エアメールを送って数週間すると、母から「届いた」と連絡が来た。僕はすでに他の国にいた。後から送ったエアメールが前に送ったものより先に届くこともあった。はっきり言ってどんな文章を書いかあまり覚えていないことが多かった。しかしこの時間差がいい。


もう何年も前のことだが、僕がアフリカから手紙を送った時の話だ。年末に年賀状として何人かの友人にエアメールを送った。僕がいたのは南半球で、年末感のない真っ青な海の写真のポストカードだった。そして僕は年明けに帰国し、日本で新しい生活を始めた。特にそのエアメールが届いたかどうかなんて気にしていなかった。

夏になった時、友人から連絡が来た。エアメールが届いた、と。どうやら僕が年末に送った年賀状が、半年後の夏に届いたというのだ。そしてエアメールには「MISSENT TO INDIA」というスタンプが押されていたという。要するに「インドに誤送」されたのだ。そのことをFacebookに投稿すると、他の友人も同じように最近エアメールが届いたと連絡をくれた。

一体半年間どこにいたのだろうか?インド国内をさまよっていたのだろうか?僕は赤字で「AIRMAIL TO JAPAN」と書いていた。それ以外は日本語だった。中国ならまだしも、インドとは。僕がインドにハマったように、手紙もインドにハマったのだろうか。しかしよくインドを抜け出せたものだ。
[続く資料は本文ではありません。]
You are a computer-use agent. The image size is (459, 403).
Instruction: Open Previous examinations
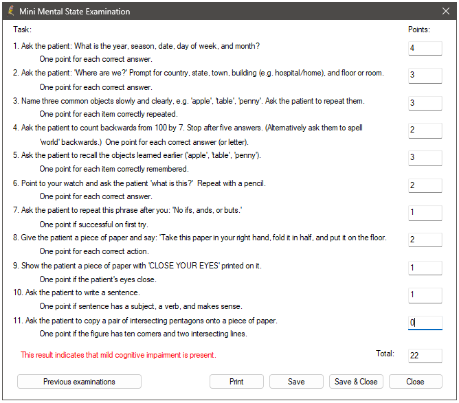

時間と場所のギャップが大きければ大きいほどいろんな想像が膨らむ。インターネットが発達し瞬時にメッセージが届く時代に、こんなこと手紙しか成し得ない。


世界旅行をしていた時に送った数枚のエアメールが数ヶ月たった今でも届いていないようだ。このパンデミックが起こり始めた頃だったので、おそらくこの騒動に巻き込まれたに違いない。きっと今もどこかを旅しているのだろう。

しかし届くか届かないは五分五分だ、みたいな感じはギャンブルのようでおもしろい。大した金額でもないし、大した内容でもない(でも僕は書いたエアメールの写真を撮るようにしているが)。


早く自由に国外を旅できる日が戻って欲しいと思う。


次はどこからどんな手紙を書くのだろうか。